| Exercise objective |
In the entries that follow, the line with "Войти (52, 114)" opens the range and the line with "[Ver ficha de la franquicia] (624, 280)" closes it; repeat that range exactly, both lines included.

| Supplied material |
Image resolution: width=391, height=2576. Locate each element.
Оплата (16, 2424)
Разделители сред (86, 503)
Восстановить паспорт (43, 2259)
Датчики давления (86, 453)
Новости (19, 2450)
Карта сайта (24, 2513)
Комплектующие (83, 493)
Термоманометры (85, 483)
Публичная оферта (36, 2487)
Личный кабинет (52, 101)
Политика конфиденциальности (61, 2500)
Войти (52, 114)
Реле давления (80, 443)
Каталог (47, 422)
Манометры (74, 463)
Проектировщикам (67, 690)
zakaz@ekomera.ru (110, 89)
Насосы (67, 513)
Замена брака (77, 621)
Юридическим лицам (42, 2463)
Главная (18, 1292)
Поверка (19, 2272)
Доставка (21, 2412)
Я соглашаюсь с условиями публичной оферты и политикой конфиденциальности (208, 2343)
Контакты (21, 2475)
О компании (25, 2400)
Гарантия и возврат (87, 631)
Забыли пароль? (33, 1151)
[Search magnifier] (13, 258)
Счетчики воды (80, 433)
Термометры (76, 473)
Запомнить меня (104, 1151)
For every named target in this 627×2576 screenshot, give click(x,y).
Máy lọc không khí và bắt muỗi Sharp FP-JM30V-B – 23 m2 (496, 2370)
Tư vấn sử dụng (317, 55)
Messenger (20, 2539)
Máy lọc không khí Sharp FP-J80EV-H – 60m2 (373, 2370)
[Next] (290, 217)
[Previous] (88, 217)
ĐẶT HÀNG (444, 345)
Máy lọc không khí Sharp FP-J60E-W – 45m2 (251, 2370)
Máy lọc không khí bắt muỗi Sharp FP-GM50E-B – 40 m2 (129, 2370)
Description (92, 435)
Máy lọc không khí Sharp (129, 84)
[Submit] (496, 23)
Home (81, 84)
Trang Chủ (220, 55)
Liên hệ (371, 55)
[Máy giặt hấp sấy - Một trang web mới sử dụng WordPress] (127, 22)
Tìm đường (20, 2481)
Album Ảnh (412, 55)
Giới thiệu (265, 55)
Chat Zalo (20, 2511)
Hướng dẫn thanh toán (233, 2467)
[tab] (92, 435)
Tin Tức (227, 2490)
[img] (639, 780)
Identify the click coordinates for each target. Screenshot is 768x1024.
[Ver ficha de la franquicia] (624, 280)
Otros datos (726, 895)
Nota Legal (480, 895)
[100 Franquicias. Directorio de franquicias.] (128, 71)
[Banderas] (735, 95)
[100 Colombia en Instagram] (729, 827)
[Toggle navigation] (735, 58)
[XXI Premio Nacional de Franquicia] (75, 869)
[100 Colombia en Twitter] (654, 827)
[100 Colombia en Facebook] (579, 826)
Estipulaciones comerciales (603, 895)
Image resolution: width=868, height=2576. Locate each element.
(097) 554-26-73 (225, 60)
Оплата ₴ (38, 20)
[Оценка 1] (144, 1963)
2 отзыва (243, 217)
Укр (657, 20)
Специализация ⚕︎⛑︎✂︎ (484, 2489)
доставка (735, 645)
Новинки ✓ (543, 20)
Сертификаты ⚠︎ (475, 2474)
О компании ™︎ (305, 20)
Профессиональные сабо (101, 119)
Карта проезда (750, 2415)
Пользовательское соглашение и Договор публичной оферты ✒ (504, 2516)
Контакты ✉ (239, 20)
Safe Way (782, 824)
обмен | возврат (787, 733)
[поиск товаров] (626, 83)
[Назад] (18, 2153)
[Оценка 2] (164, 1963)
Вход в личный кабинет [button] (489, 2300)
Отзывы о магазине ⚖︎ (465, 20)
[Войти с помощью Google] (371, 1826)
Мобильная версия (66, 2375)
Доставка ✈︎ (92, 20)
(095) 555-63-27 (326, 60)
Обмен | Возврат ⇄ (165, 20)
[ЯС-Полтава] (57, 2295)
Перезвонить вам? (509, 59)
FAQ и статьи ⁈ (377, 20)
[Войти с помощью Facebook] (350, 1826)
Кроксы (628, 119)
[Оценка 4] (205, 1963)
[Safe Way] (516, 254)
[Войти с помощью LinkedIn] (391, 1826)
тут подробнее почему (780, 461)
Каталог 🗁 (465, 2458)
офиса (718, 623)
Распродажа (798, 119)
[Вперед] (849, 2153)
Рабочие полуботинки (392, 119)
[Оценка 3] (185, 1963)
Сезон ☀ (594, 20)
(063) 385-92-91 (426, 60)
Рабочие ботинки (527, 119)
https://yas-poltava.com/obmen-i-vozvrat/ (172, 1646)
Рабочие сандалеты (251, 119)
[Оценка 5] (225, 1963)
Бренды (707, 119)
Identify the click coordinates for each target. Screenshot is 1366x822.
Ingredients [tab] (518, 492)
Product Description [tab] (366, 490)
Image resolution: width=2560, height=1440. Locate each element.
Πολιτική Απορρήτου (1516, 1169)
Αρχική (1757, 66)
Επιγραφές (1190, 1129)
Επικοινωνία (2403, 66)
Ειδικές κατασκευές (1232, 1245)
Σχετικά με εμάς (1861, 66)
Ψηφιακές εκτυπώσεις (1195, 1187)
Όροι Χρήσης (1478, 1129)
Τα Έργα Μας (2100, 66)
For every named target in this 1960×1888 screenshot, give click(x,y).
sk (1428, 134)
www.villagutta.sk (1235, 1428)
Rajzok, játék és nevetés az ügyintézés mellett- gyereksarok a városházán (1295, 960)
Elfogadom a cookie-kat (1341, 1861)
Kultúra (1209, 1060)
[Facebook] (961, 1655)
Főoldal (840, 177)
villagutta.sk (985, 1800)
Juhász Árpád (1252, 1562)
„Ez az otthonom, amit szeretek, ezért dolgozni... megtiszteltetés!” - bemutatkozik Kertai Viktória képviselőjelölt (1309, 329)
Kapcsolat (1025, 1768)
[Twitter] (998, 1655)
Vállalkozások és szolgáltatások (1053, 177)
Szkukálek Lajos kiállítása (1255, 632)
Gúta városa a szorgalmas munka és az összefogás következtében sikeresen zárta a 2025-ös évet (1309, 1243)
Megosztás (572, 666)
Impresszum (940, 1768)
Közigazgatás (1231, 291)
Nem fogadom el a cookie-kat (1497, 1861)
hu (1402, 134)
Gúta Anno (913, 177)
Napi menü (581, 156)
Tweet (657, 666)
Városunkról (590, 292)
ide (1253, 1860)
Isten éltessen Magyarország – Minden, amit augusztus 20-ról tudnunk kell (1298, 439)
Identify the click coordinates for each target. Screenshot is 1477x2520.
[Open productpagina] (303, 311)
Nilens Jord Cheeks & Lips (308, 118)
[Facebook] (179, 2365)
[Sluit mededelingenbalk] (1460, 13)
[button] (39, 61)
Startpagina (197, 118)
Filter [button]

| Solution below |
Войти (52, 114)
Реле давления (80, 443)
Каталог (47, 422)
Манометры (74, 463)
Проектировщикам (67, 690)
zakaz@ekomera.ru (110, 89)
Насосы (67, 513)
Замена брака (77, 621)
Юридическим лицам (42, 2463)
Главная (18, 1292)
Поверка (19, 2272)
Доставка (21, 2412)
Я соглашаюсь с условиями публичной оферты и политикой конфиденциальности (208, 2343)
Контакты (21, 2475)
О компании (25, 2400)
Гарантия и возврат (87, 631)
Забыли пароль? (33, 1151)
[Search magnifier] (13, 258)
Счетчики воды (80, 433)
Термометры (76, 473)
Запомнить меня (104, 1151)
For every named target in this 627×2576 screenshot, give click(x,y).
Máy lọc không khí và bắt muỗi Sharp FP-JM30V-B – 23 m2 (496, 2370)
Tư vấn sử dụng (317, 55)
Messenger (20, 2539)
Máy lọc không khí Sharp FP-J80EV-H – 60m2 (373, 2370)
[Next] (290, 217)
[Previous] (88, 217)
ĐẶT HÀNG (444, 345)
Máy lọc không khí Sharp FP-J60E-W – 45m2 (251, 2370)
Máy lọc không khí bắt muỗi Sharp FP-GM50E-B – 40 m2 (129, 2370)
Description (92, 435)
Máy lọc không khí Sharp (129, 84)
[Submit] (496, 23)
Home (81, 84)
Trang Chủ (220, 55)
Liên hệ (371, 55)
[Máy giặt hấp sấy - Một trang web mới sử dụng WordPress] (127, 22)
Tìm đường (20, 2481)
Album Ảnh (412, 55)
Giới thiệu (265, 55)
Chat Zalo (20, 2511)
Hướng dẫn thanh toán (233, 2467)
[tab] (92, 435)
Tin Tức (227, 2490)
[img] (639, 780)
Identify the click coordinates for each target. Screenshot is 768x1024.
[Ver ficha de la franquicia] (624, 280)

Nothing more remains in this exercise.